### EXERCISE DATA

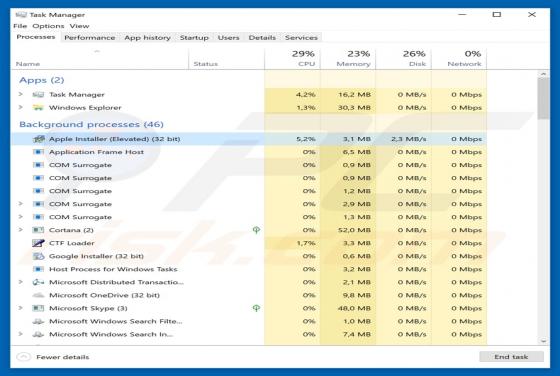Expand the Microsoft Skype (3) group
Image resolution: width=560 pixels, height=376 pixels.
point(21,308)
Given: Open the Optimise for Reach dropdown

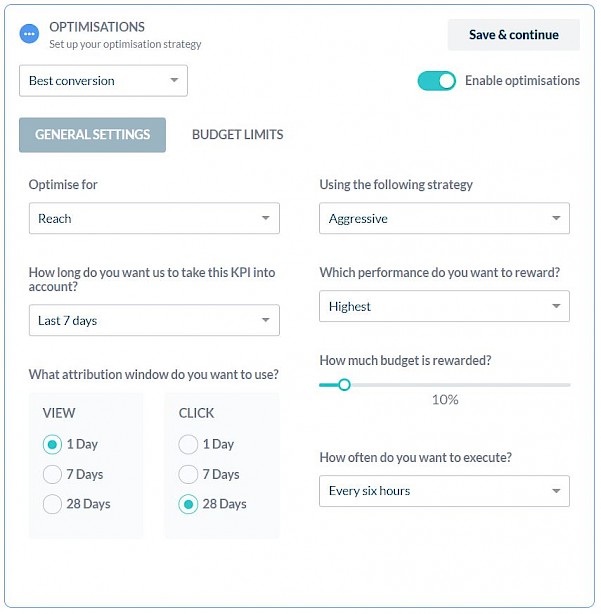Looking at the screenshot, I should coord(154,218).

==

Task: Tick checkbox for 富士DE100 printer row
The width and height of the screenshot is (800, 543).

### EXERCISE GOAL
Retype the entries above exactly, but only from the line containing "Task: Tick checkbox for 富士DE100 printer row" through the line containing "The width and", both included.

### SOLUTION FOR THIS EXERCISE
Task: Tick checkbox for 富士DE100 printer row
The width and height of the screenshot is (800, 543).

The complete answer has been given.